*** DOCUMENT SECTION Section Begins ***
ONE OF THE TOUGHER JOBS ON THE PLANET

With all of the technologic advances in oncology, taking care of women with metastatic breast cancer continues to be a challenge that demands a great deal of skill, knowledge and compassion. Although many more options are now available, all of these patients and their physicians eventually encounter a point when the morbidity of treatment greatly increases relative to the potential benefit.Dr Kathy Miller told me a fascinating anecdote that underscores this dilemma:

“Several patients in our trials of anti-angiogenic agents were absolutely positive that the treatment was working, because they were feeling so much better. Their fatigue, nausea and anorexia dramatically improved,and we were also positive they were having great responses. These were typically patients with liver metastases, so we attributed a lot of their chronic nausea and anorexia to liver disease, and we were shocked when we got their CT scans, and they were clearly progressing. What we learned was that a lot of the symptoms we ’d attributed to their disease were actually symptoms of chemotherapy. And the reason they were better was that we weren ’t giving them chemotherapy anymore,and these new biologic agents were not causing any side effects. It was very humbling.
*** DOCUMENT SECTION Section Ends ***
*** SUPPLIED ENTRIES Section Begins ***
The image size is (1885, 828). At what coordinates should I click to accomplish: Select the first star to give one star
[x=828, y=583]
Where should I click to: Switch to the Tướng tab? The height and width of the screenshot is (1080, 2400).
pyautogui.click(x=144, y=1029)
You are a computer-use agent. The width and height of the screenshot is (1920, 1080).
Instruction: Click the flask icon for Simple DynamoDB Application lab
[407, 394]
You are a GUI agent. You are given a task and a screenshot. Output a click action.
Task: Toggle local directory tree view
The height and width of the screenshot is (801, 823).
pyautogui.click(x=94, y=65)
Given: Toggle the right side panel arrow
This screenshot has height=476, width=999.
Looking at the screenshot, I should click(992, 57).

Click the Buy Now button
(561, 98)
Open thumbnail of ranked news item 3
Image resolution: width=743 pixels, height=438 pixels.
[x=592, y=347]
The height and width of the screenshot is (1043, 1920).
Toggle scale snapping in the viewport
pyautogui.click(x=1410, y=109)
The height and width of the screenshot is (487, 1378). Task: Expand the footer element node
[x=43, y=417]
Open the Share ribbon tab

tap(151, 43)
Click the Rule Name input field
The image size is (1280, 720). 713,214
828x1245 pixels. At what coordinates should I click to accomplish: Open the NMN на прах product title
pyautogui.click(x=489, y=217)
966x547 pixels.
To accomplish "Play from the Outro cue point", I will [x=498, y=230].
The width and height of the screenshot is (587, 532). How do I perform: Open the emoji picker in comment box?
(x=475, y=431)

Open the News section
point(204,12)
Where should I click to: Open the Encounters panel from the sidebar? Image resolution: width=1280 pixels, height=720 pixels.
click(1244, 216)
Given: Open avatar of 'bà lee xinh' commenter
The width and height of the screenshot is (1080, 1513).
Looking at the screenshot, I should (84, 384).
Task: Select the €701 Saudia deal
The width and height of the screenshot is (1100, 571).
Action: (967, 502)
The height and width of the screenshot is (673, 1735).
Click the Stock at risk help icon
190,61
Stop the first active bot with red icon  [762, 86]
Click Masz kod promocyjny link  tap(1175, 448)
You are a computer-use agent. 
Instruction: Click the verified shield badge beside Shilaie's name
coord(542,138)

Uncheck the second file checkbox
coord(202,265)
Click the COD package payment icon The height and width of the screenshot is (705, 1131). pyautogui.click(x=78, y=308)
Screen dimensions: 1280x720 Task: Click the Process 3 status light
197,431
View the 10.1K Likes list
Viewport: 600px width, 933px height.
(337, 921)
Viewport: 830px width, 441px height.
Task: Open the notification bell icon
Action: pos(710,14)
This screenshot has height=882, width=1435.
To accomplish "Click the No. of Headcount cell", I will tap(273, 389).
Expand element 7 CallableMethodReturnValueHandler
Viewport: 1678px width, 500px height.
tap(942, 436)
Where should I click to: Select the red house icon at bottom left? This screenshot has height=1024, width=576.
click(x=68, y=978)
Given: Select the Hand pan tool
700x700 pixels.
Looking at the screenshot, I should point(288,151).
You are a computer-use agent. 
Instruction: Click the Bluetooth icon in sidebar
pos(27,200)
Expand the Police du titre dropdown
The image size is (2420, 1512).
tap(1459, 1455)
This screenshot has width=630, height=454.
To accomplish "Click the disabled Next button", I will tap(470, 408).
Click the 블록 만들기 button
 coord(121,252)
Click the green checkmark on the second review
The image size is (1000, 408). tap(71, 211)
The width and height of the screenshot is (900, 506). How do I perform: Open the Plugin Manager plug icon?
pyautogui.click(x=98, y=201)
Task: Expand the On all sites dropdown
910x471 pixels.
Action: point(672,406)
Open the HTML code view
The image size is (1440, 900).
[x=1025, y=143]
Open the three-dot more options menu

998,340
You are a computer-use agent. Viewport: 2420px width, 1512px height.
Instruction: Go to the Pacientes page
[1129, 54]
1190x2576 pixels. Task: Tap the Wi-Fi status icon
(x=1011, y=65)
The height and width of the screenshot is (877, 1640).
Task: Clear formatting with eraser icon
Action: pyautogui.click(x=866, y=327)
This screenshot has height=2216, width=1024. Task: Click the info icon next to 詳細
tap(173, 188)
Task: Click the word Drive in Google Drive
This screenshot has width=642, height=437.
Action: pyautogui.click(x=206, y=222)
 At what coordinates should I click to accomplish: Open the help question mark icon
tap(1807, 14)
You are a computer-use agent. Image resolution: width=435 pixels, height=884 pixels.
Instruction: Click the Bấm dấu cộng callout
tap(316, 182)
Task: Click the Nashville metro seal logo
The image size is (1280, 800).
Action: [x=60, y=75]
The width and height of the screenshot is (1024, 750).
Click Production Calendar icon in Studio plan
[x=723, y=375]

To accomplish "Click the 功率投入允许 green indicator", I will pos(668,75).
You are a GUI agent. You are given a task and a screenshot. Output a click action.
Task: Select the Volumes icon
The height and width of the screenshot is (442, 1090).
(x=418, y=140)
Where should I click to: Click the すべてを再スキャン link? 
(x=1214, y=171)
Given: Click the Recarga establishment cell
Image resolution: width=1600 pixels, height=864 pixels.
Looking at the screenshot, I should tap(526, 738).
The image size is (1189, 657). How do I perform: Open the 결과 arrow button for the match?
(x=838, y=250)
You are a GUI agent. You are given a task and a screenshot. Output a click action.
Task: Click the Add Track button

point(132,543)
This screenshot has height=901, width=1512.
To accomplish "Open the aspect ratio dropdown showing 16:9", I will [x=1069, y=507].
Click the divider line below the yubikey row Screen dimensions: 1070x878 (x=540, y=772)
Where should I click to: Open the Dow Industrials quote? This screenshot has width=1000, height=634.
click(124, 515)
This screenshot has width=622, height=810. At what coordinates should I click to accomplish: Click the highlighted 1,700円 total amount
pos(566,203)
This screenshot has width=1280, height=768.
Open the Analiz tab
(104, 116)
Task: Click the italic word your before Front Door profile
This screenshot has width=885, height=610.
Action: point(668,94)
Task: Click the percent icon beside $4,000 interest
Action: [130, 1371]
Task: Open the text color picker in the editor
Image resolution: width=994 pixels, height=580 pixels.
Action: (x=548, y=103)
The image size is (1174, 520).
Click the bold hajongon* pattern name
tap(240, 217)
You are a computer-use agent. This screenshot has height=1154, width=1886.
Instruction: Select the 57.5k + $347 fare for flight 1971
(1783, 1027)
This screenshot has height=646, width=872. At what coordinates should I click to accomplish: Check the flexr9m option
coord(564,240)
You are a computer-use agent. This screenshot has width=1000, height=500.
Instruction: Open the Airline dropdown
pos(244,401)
*** SUPPLIED ENTRIES Section Ends ***
### ASSIGNMENT 1
In the passage on metastatic breast cancer care, what kind of metastases did the trial patients usually have?
### ASSIGNMENT 2
Translate this sentence from the passage on metastatic breast cancer care into Spanish: "These were typically patients with liver metastases, so we attributed a lot of their chronic nausea and anorexia to liver disease, and we were shocked when we got their CT scans, and they were clearly progressing."
### ASSIGNMENT 3
Carry the passage on metastatic breast cancer care forward from its last sentence.
The items were taken from a different source than the text.

### EXPECTED OUTPUT 1
Liver metastases.

### EXPECTED OUTPUT 2
Por lo general eran pacientes con metástasis hepáticas, así que atribuimos gran parte de sus náuseas crónicas y su anorexia a la enfermedad hepática, y nos quedamos asombrados cuando recibimos sus tomografías computarizadas y estaban claramente en progresión.

### EXPECTED OUTPUT 3
“The other experience that we never expected in these anti-angiogenic trials was that our patients struggled with not having side effects from these agents.We thought, ‘This is great — we shouldn’t see chemotherapy-like side effects.’ But we ’ve actually had a couple of patients complain about that, which just completely shocked us. And these women struggled with, ‘How do I know I’m in the game — doing something for my disease?’ These were ladies with refractory metastatic breast cancer — multiple previous chemotherapies — many had prior bone marrow transplants. They had spent a long time telling themselves, ‘This is what you have to do to get better — you have to have these side effects. ’So, when they received a therapy that didn’t cause any of that, on the one hand it was nice to be freed from those side effects, but some of them really struggled with, ‘How do I know I’m doing something here? How do I know I’m really in the fight?’”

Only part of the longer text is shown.